43 F.3d 1465
Patrice Melanie ABBOTT, Plaintiff-Appellee,
CONOCO, INCORPORATED, Defendant-Appellant.
United States Court of Appeals, Fourth Circuit.
Argued: September 27, 1994.
Decided: December 19, 1994.
NOTICE: Fourth Circuit Local Rule 36(c) states that citation of unpublished dispositions is disfavored except for establishing res judicata, estoppel, or the law of the case and requires service of copies of cited unpublished dispositions of the Fourth Circuit.
Appeal from the United States District Court for the District of South Carolina, at Greenville. G. Ross Anderson, Jr., District Judge. (CA-93-777-6-3)
ARGUED: Mason Gardner Alexander, Jr., Ogletree, Deakins, Nash, Smoak & Stewart, Columbia, SC, for Appellant. Stephen John Henry, Taylor & Henry, Greenville, SC, for Appellee. ON BRIEF: Ingrid J. Blackwelder, Ogletree, Deakins, Nash, Smoak & Stewart, Columbia, SC, for Appellant.
REVERSED AND VACATED.
Before ERVIN, Chief Judge, WILLIAMS, Circuit Judge, and CHASANOW, United States District Judge for the District of Maryland, sitting by designation.

== WHAT TO DO ==
1. Rewrite the appeals court record from "43 F.3d 1465" up to and including "the Fourth Circuit.", putting "Appellant" in place of "Defendant-Appellant".
2. Write the next part of the appeals court record, starting after its final line.

== MATERIAL PROVIDED ==

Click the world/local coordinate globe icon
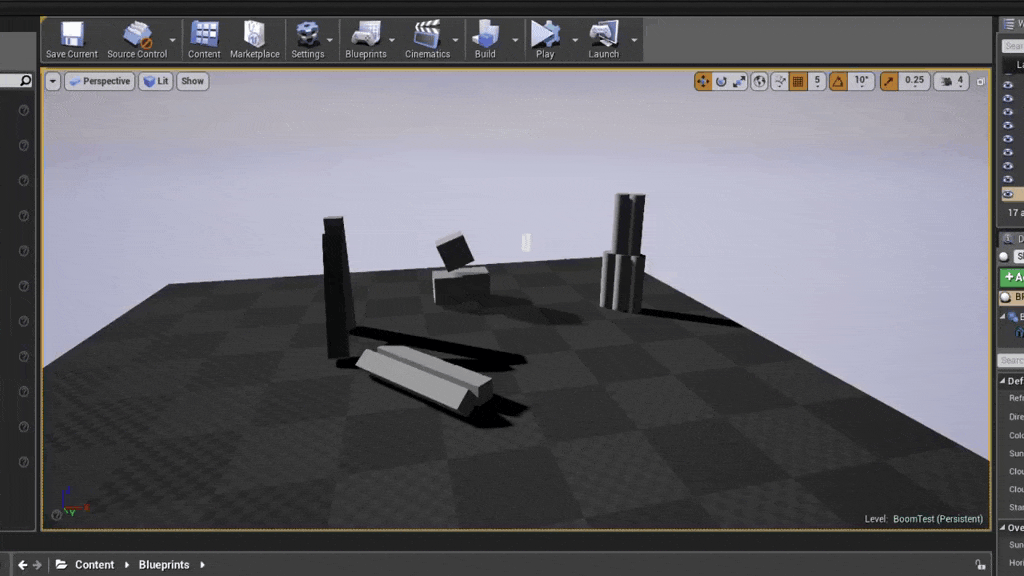The height and width of the screenshot is (576, 1024). click(x=760, y=81)
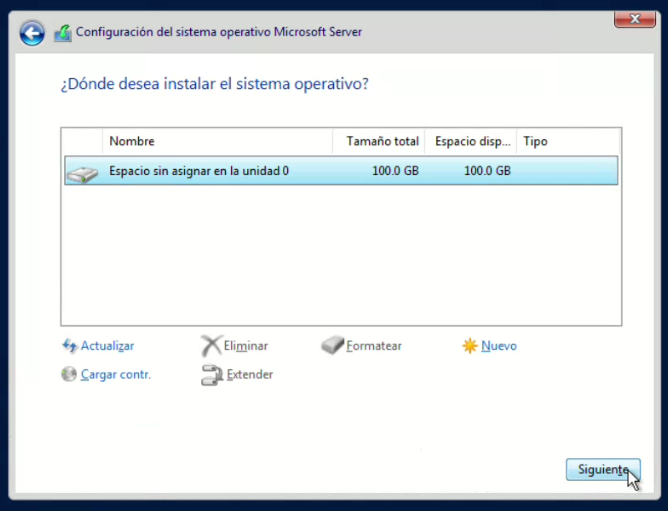
Task: Click the Cargar contr. disc icon
Action: pos(69,375)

== PER-TASK ANSWERS ==
1.
43 F.3d 1465
Patrice Melanie ABBOTT, Plaintiff-Appellee,
CONOCO, INCORPORATED, Appellant.
United States Court of Appeals, Fourth Circuit.
Argued: September 27, 1994.
Decided: December 19, 1994.
NOTICE: Fourth Circuit Local Rule 36(c) states that citation of unpublished dispositions is disfavored except for establishing res judicata, estoppel, or the law of the case and requires service of copies of cited unpublished dispositions of the Fourth Circuit.

2.
This action was removed to the United States District Court for the District of South Carolina under 28 U.S.C. Sec. 1441(a) on the basis of diversity of citizenship. Patrice Abbott sought relief for a claim of intentional infliction of emotional distress. The district court denied Conoco, Inc.'s motion for summary judgment, and the case proceeded to trial. The jury awarded Abbott $100,000 for actual damages and $100,000 in punitive damages. Conoco appeals from the district court order denying its motion for judgment as a matter of law. Appellate jurisdiction is proper under 28 U.S.C. Sec. 1291.
The only issue this court must decide is whether the district court erred in submitting the state law claim of intentional infliction of emotional distress to the jury. For the reasons stated below, we reverse the judgment in favor of the plaintiff.
Plaintiff, Patrice Abbott, was employed by defendant Conoco, Inc. at a gasoline station/convenience store. On November 22, 1991, Abbott successfully thwarted an attempted robbery by refusing to give the robber money, calling 911, and enabling the police to arrest the robber outside the store. One week after this event, Abbott was terminated by Conoco based solely on her violation of a company policy that prohibits employees from resisting a robber. Abbott sought relief, claiming that Conoco's decision to terminate her constituted intentional infliction of emotional distress.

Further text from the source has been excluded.